WHAT TO DO:
An unaltered copy of the listing below is required.

PROVIDED DATA:
·····

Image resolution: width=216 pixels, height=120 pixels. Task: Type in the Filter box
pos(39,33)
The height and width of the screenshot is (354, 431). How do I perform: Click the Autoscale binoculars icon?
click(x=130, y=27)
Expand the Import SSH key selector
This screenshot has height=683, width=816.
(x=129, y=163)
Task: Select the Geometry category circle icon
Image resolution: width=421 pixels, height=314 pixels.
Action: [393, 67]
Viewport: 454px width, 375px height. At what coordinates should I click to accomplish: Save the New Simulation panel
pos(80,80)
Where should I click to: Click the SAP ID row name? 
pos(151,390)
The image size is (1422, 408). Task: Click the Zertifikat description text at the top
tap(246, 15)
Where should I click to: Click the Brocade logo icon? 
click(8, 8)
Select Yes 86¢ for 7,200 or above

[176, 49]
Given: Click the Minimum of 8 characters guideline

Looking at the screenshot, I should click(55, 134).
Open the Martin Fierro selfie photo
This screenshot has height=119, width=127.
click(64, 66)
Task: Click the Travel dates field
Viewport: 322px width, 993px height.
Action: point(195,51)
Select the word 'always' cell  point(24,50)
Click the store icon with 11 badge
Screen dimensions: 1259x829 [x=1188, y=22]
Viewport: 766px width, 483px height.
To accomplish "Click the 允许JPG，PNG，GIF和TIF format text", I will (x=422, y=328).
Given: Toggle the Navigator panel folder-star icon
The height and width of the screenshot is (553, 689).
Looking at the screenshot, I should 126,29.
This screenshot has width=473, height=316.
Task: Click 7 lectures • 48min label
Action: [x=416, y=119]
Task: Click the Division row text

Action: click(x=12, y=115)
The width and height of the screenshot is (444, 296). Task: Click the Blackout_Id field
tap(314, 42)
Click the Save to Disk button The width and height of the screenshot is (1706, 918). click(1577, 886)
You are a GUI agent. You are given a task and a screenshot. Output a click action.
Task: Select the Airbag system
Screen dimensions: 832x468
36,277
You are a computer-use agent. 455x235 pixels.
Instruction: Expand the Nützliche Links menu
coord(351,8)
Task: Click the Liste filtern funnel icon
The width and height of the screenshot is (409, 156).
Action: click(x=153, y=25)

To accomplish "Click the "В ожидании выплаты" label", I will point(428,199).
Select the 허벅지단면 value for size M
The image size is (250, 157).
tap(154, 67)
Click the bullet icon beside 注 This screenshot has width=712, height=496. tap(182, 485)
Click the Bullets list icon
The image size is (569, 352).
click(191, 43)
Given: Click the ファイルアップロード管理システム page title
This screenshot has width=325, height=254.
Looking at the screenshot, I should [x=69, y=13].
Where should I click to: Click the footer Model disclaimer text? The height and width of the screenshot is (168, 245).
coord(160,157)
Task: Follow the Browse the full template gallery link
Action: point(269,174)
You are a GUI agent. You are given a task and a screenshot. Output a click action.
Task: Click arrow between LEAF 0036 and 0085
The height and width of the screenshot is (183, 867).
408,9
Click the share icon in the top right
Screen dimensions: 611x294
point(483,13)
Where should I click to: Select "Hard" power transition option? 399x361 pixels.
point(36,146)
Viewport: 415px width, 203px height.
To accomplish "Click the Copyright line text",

·····

SOLVED PROBLEM:
Image resolution: width=216 pixels, height=120 pixels. Task: Type in the Filter box
pos(39,33)
The height and width of the screenshot is (354, 431). How do I perform: Click the Autoscale binoculars icon?
click(x=130, y=27)
Expand the Import SSH key selector
This screenshot has height=683, width=816.
(x=129, y=163)
Task: Select the Geometry category circle icon
Image resolution: width=421 pixels, height=314 pixels.
Action: [393, 67]
Viewport: 454px width, 375px height. At what coordinates should I click to accomplish: Save the New Simulation panel
pos(80,80)
Where should I click to: Click the SAP ID row name? 
pos(151,390)
The image size is (1422, 408). Task: Click the Zertifikat description text at the top
tap(246, 15)
Where should I click to: Click the Brocade logo icon? 
click(8, 8)
Select Yes 86¢ for 7,200 or above

[176, 49]
Given: Click the Minimum of 8 characters guideline

Looking at the screenshot, I should click(55, 134).
Open the Martin Fierro selfie photo
This screenshot has height=119, width=127.
click(64, 66)
Task: Click the Travel dates field
Viewport: 322px width, 993px height.
Action: point(195,51)
Select the word 'always' cell  point(24,50)
Click the store icon with 11 badge
Screen dimensions: 1259x829 [x=1188, y=22]
Viewport: 766px width, 483px height.
To accomplish "Click the 允许JPG，PNG，GIF和TIF format text", I will (x=422, y=328).
Given: Toggle the Navigator panel folder-star icon
The height and width of the screenshot is (553, 689).
Looking at the screenshot, I should 126,29.
This screenshot has width=473, height=316.
Task: Click 7 lectures • 48min label
Action: [x=416, y=119]
Task: Click the Division row text

Action: click(x=12, y=115)
The width and height of the screenshot is (444, 296). Task: Click the Blackout_Id field
tap(314, 42)
Click the Save to Disk button The width and height of the screenshot is (1706, 918). click(1577, 886)
You are a GUI agent. You are given a task and a screenshot. Output a click action.
Task: Select the Airbag system
Screen dimensions: 832x468
36,277
You are a computer-use agent. 455x235 pixels.
Instruction: Expand the Nützliche Links menu
coord(351,8)
Task: Click the Liste filtern funnel icon
The width and height of the screenshot is (409, 156).
Action: click(x=153, y=25)

To accomplish "Click the "В ожидании выплаты" label", I will point(428,199).
Select the 허벅지단면 value for size M
The image size is (250, 157).
tap(154, 67)
Click the bullet icon beside 注 This screenshot has width=712, height=496. tap(182, 485)
Click the Bullets list icon
The image size is (569, 352).
click(191, 43)
Given: Click the ファイルアップロード管理システム page title
This screenshot has width=325, height=254.
Looking at the screenshot, I should [x=69, y=13].
Where should I click to: Click the footer Model disclaimer text? The height and width of the screenshot is (168, 245).
coord(160,157)
Task: Follow the Browse the full template gallery link
Action: point(269,174)
You are a GUI agent. You are given a task and a screenshot. Output a click action.
Task: Click arrow between LEAF 0036 and 0085
The height and width of the screenshot is (183, 867).
408,9
Click the share icon in the top right
Screen dimensions: 611x294
point(483,13)
Where should I click to: Select "Hard" power transition option? 399x361 pixels.
point(36,146)
Viewport: 415px width, 203px height.
To accomplish "Click the Copyright line text",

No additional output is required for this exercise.